WHAT YOU NEED TO DO. Skipping each picture, output the entries exactly as they stand below.
==== DATA FOR REVIEW
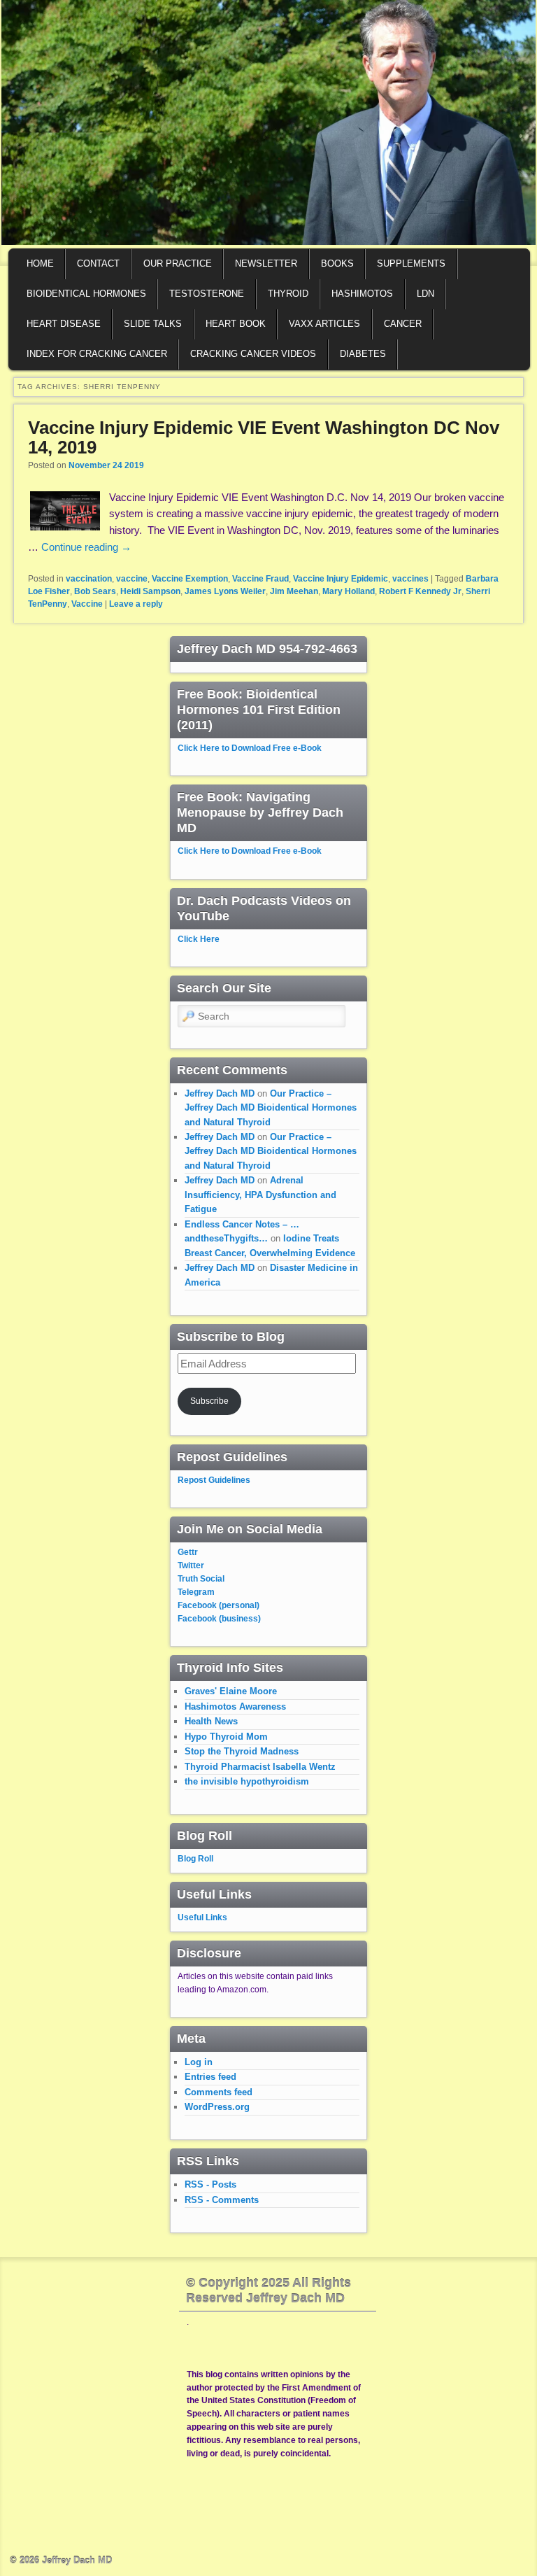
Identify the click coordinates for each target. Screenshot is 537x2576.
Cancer (403, 323)
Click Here (199, 939)
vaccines (410, 579)
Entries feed (210, 2076)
========
ANSWER TO THE PROBLEM.
Identify the click coordinates for each target. Screenshot is 537x2576.
Cancer (403, 323)
Click Here (199, 939)
vaccines (410, 579)
Entries feed (210, 2076)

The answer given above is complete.